A Colorado do Brás foi a primeira escola a desfilar na noite de abertura dos desfiles do Grupo Especial em São Paulo. A vermelha e branca apostou em um conjunto de fantasias modesto com materiais bastante simples para uma escola da elite do carnaval, embora não pisasse no grupo desde 1993. De positivo o conjunto alegórico e o samba-enredo, aspectos que podem ajudar a escola a lutar pela sonhada permanência. A Colorado concluiu seu desfile em 62 minutos e apresentou o enredo ‘Hakuna Matata – Isso é viver’.

IMPÉRIO DE CASA VERDE

Segunda agremiação a desfilar, a escola de samba Império de Casa Verde entrou na Avenida com uma chuva mais fraca que atingiu a agremiação anterior. A escola mostrou um ótimo acabamento nas alegorias, a bateria valorizou o canto dos componentes e comissão de frente com coreografias diferentes, demonstrando um ótimo sincronismo. Porém, a evolução da escola foi comprometida nos últimos minutos, fazendo com que os desfilantes tivessem que correr na Avenida. O Império trouxe muitas alas coreografadas, dando a sensação de ausência de espontaneidade.

MANCHA VERDE

Aguardada como uma das grandes favoritas do ano no Grupo Especial de são Paulo, a Mancha Verde deixou a avenida esta noite certa de que apresentou um dos melhores conjuntos alegóricos da primeira noites de desfile no Sambódromo do Anhembi. Entretanto em alguns quesitos o propalado favoritismo foi sentido. A harmonia se apresentou de maneira fria e o conjunto de fantasias ficou aquém das excelentes alegorias apresentadas. O samba-enredo também não cativou o público. A verde e branca apresentou-se em 62 minutos com o enredo ‘ Oxalá, salve a princesa! A saga de uma guerreira negra’.

TUCURUVI

Quarta escola a desfilar na primeira noite de desfiles, a Acadêmicos do Tucuruvi desenvolveu seu carnaval através do enredo: “Liberdade! O canto retumbante de um povo heroico, uma linhagem crítica sobre a situação histórica e atual do Brasil. A comissão de frente cativou o público, a bateria demonstrou boa maturidade rítmica e a boa estreia de Leonardo Bessa foram os destaques do desfile.
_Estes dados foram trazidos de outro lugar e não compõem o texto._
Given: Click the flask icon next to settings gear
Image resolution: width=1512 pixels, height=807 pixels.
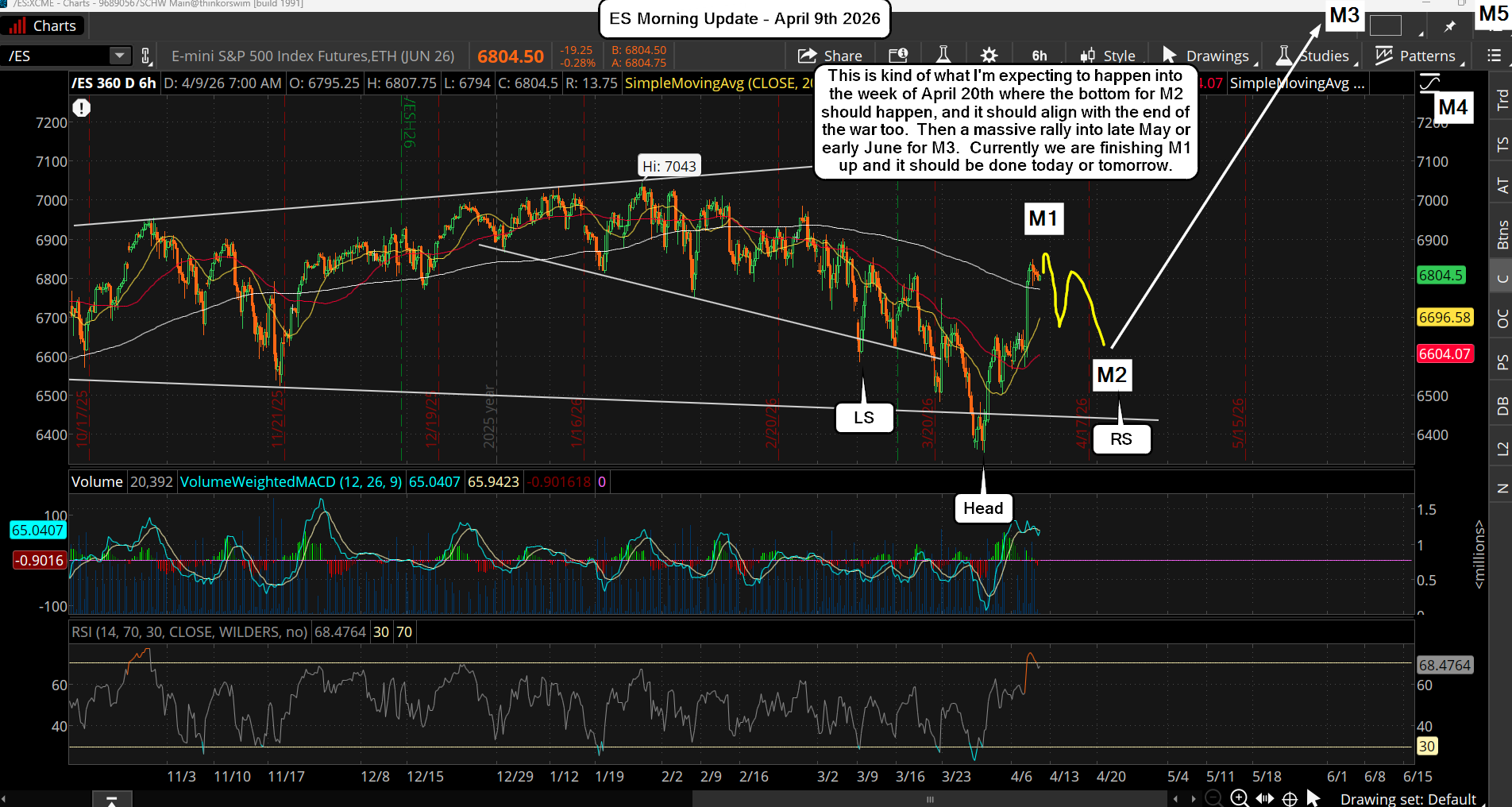Looking at the screenshot, I should pos(943,56).
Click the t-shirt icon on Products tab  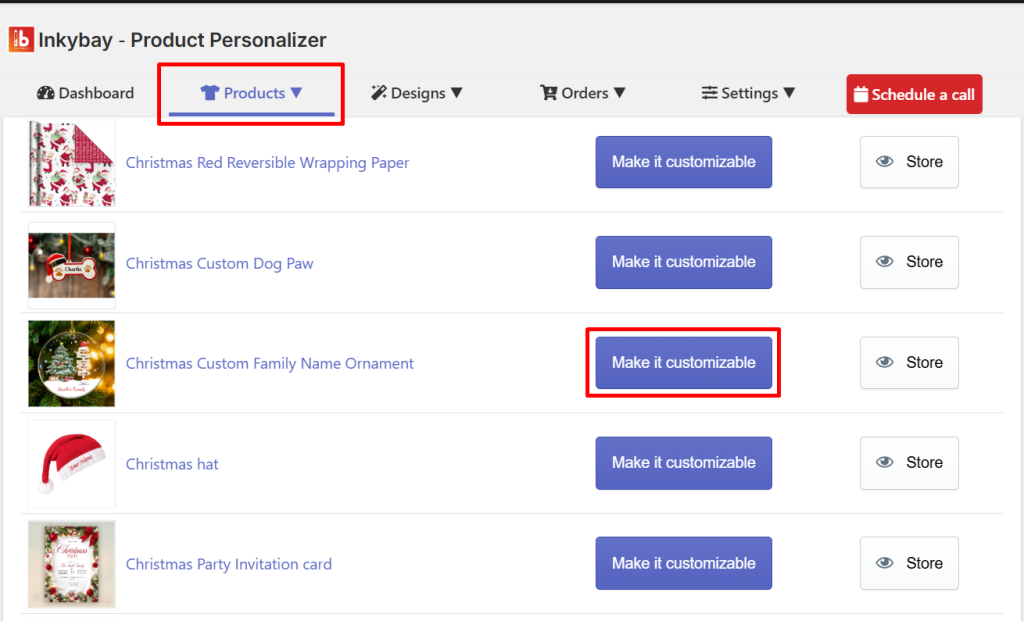[209, 93]
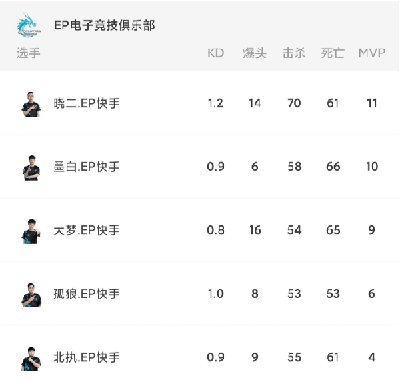
Task: Open EP电子竞技俱乐部 team name link
Action: click(x=105, y=25)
O andar acelerado no final e a pouca intimidade dos desfilantes com o samba foram os pontos negativos encontrados.

TATUAPÉ

O Acadêmicos do Tatuapé provou porque é a escola a ser batida no carnaval de São Paulo. E mostrou isso onde uma escola deve fazer, na pista. Lutando pelo inédito tricampeonato, algo só alcançado pela Mocidade Alegre nos últimos anos. Apesar de ter tido problemas em pelo menos duas de suas alegorias no que diz respeito à iluminação, a escola deve confirmar o favoritismo e terminar a primeira noite como melhor escola. A Tatuapé conclui seu desfile depois de 61 minutos e apresentou o enredo ‘ Bravos Guerreiros: Por Deus, pela honra, pela justiça e pelos que precisam de nós’.

X-9 PAULISTANA

Penúltima escola a desfilar na noite, a X-9 Paulistana desfilou com uma presença do público menor em comparação as escolas anteriores. A presença do homenageado Arlindo Cruz, ao lado de sua família no último setor, surpreendeu e emocionou todos os presentes no Sambódromo. Além do sentimento, o desempenho do samba-enredo e o bailar do casal se destacaram na noite. Falta de acabamento em praticamente todas as alegorias e tripé, evolução confusa e falta de animação nos componentes marcaram negativamente. A entidade encerrou o desfile com 63 minutos.

TOM MAIOR

Tal qual aconteceu em 2018, coube à Tom Maior a responsabilidade de fechar a primeira noite de desfiles do Grupo Especial de são Paulo em 2019. A agremiação viu o seu intérprete oficial, Bruno Ribas, ser o maior destaque de um desfile que não conseguiu repetir o feito de encantar o Anhembi um ano atrás. A escola cantou pouco e os aspectos plásticos não funcionaram devido ao dia já estar claro, já que a escola sabia desde junho que encerraria a primeira noite. O desfile terminou após 62 minutos e a Tom Maior contou o enredo ‘Penso… logo existo – As interrogações do nosso imaginário em busca do inimaginável’.